BEGIN Records
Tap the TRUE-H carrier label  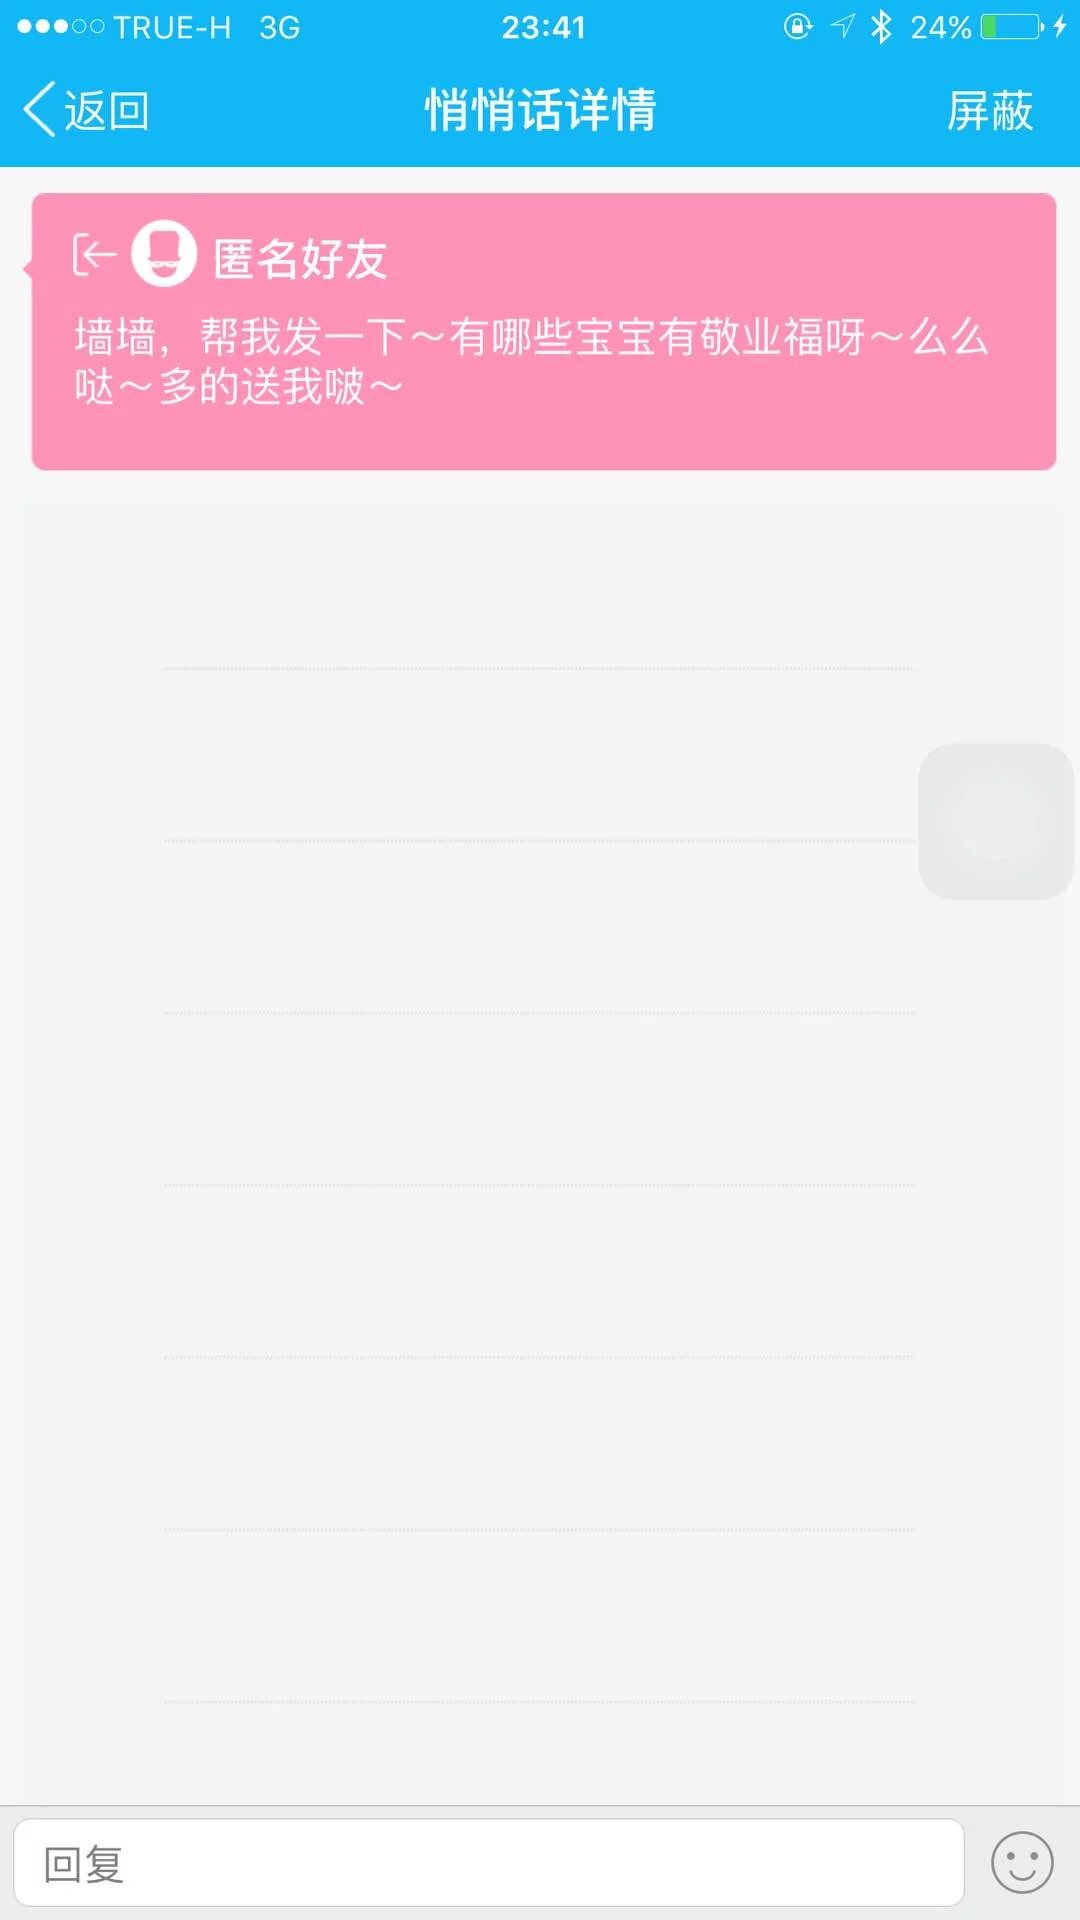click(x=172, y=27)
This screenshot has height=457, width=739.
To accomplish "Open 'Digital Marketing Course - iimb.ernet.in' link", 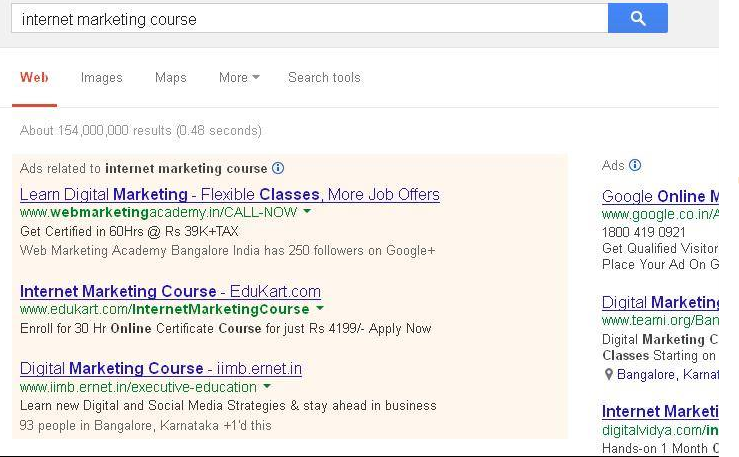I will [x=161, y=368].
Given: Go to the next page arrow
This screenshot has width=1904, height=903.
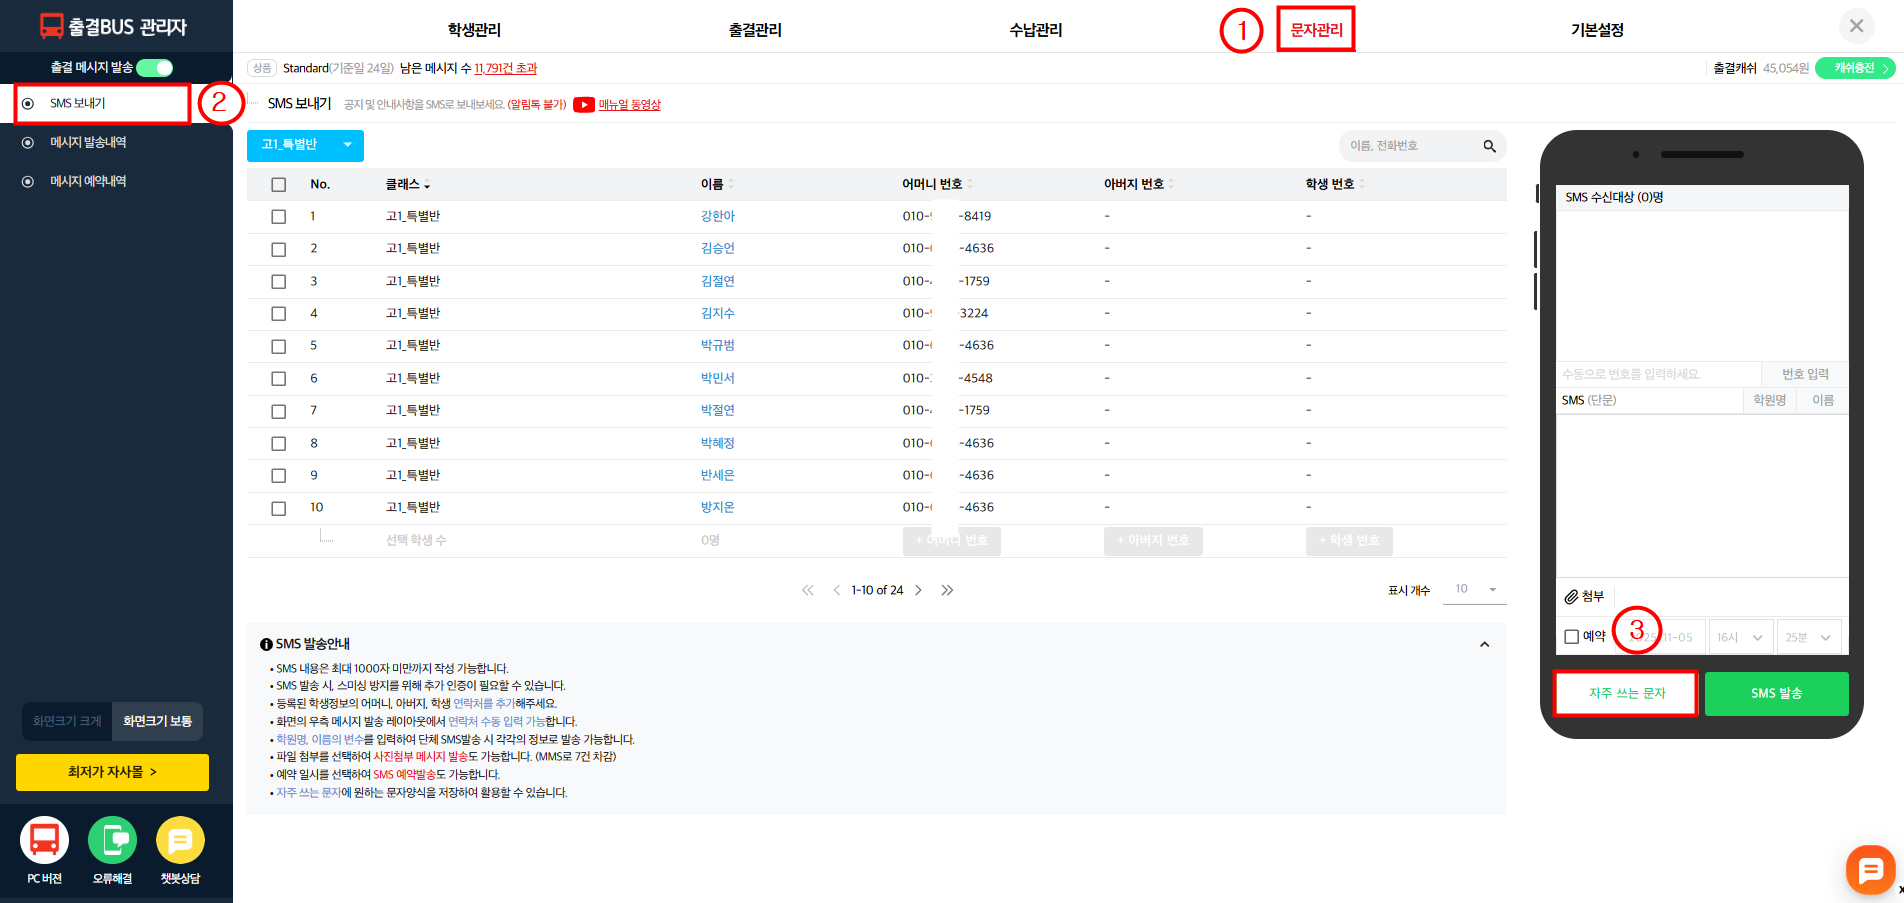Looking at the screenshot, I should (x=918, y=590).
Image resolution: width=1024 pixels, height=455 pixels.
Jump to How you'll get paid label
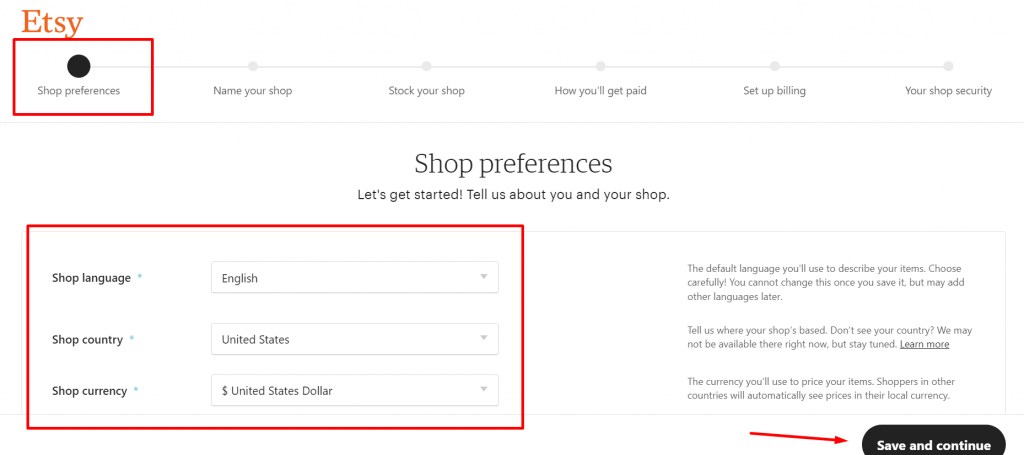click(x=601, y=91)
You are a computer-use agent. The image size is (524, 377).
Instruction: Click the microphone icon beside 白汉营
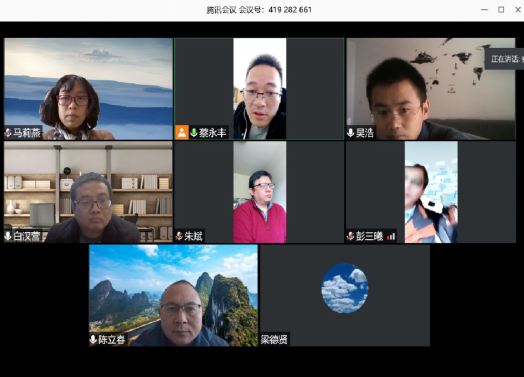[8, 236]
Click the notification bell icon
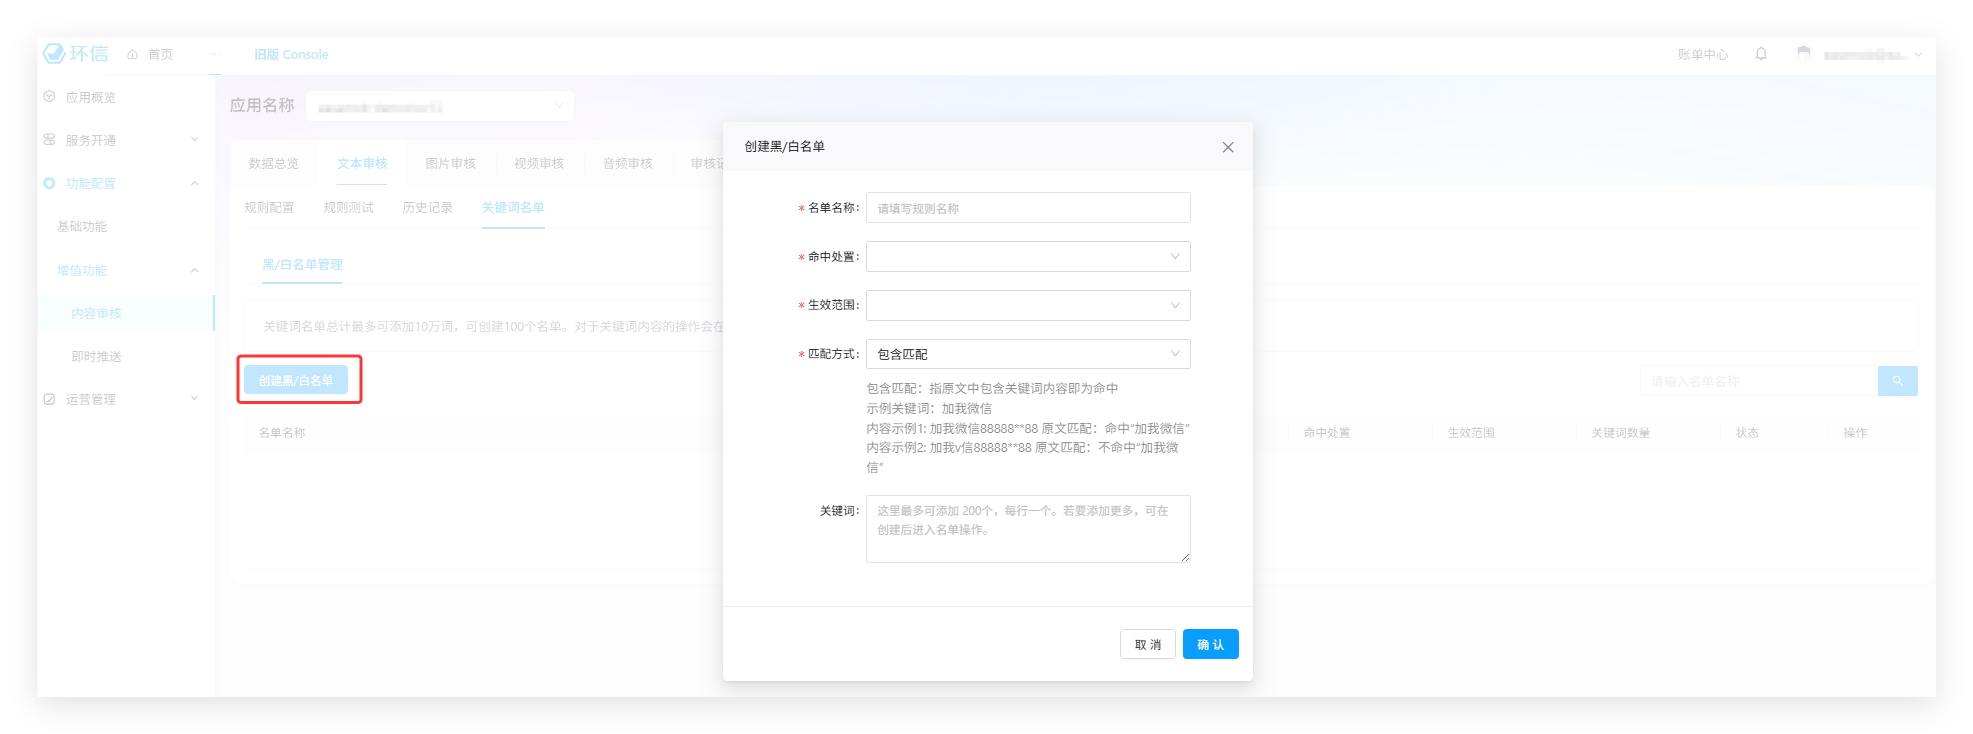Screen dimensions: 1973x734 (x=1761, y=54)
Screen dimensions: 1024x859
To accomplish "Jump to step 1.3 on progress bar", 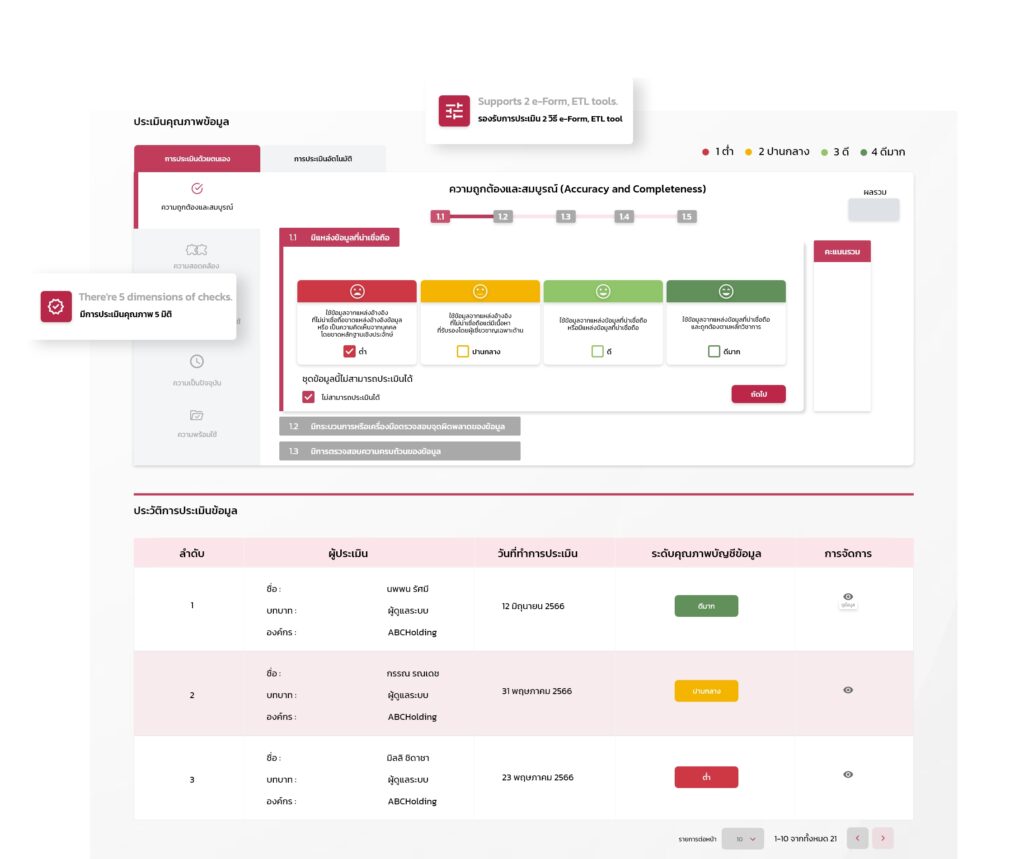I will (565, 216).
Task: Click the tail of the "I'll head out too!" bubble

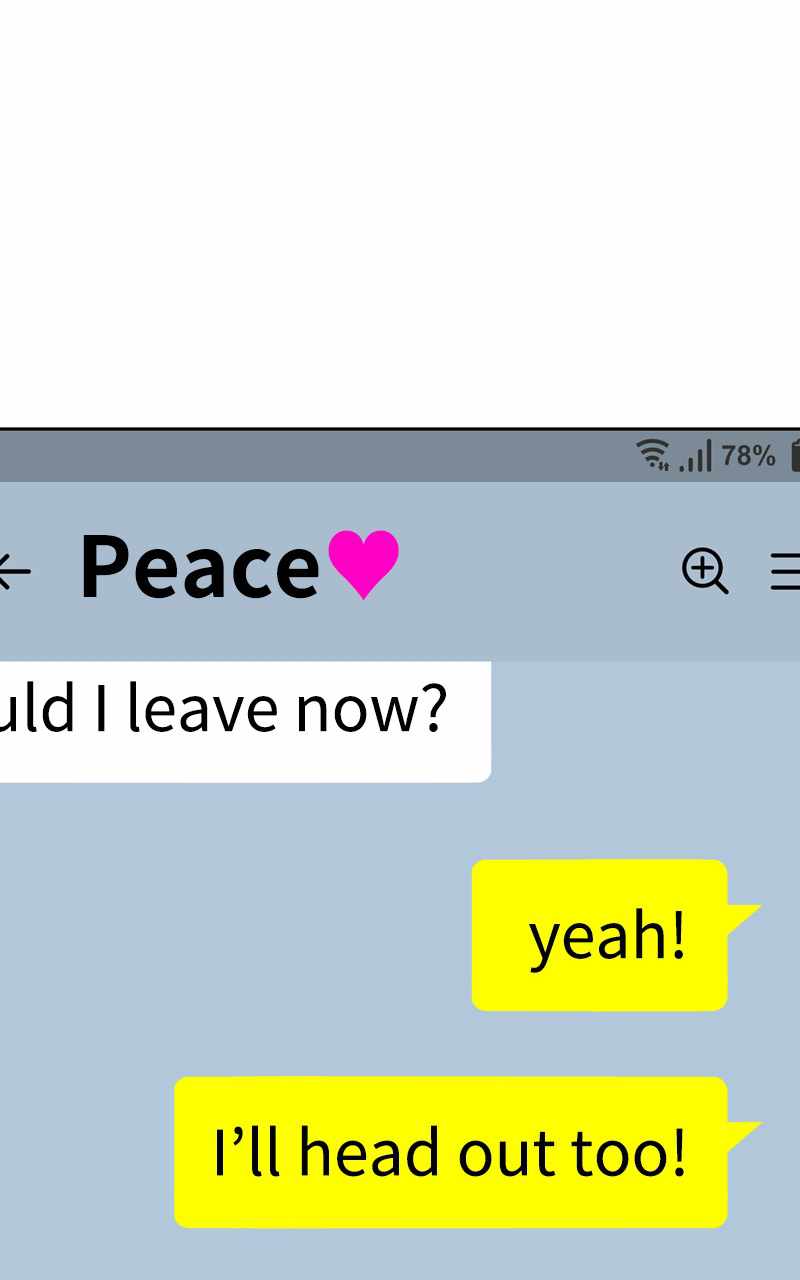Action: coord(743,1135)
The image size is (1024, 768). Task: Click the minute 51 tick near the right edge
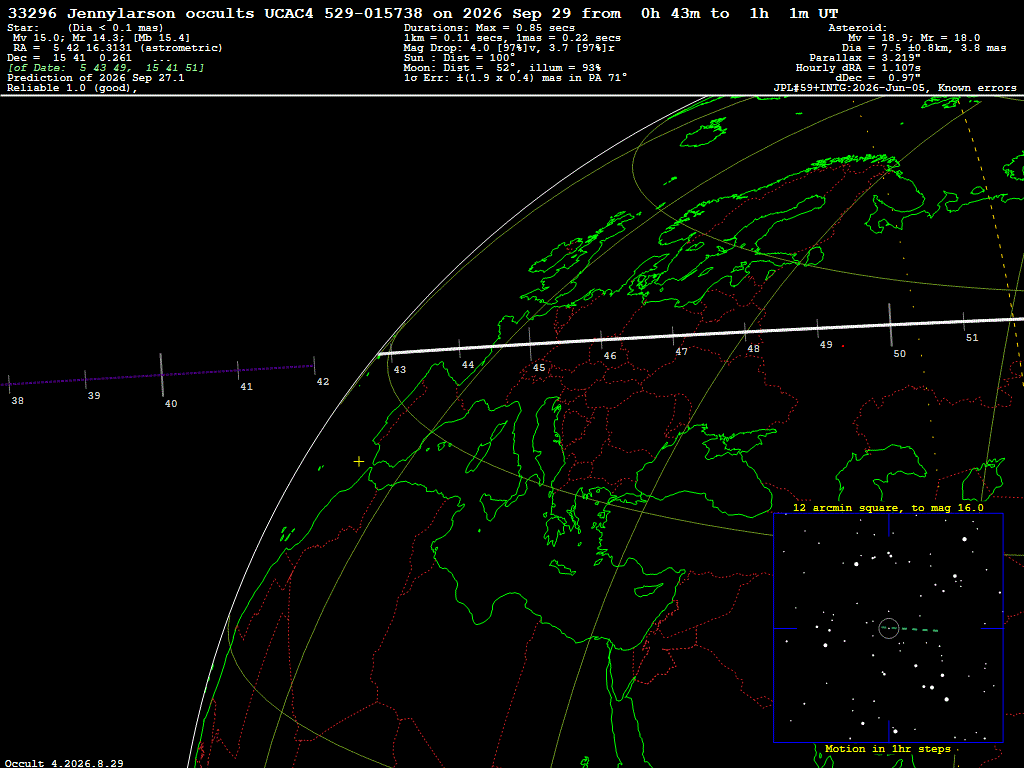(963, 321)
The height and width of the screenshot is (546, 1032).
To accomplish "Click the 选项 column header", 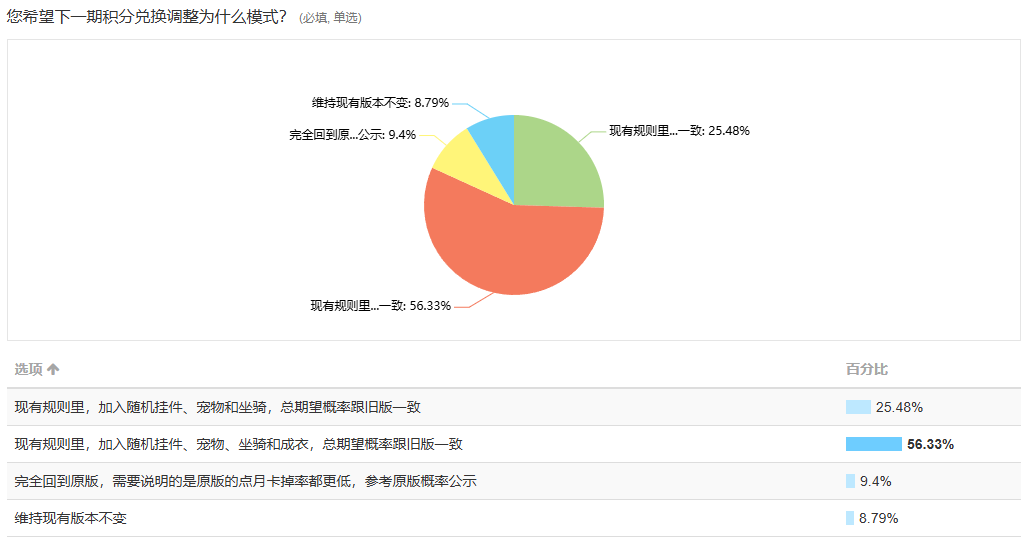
END Records
## The task
Set the lines down exactly as they stand, from the one containing "The image size is (1024, 768)." through the end of the listing, omitting every picture.

## Expected output
The image size is (1024, 768). Task: Click the minute 51 tick near the right edge
(963, 321)
The height and width of the screenshot is (546, 1032).
To accomplish "Click the 选项 column header", 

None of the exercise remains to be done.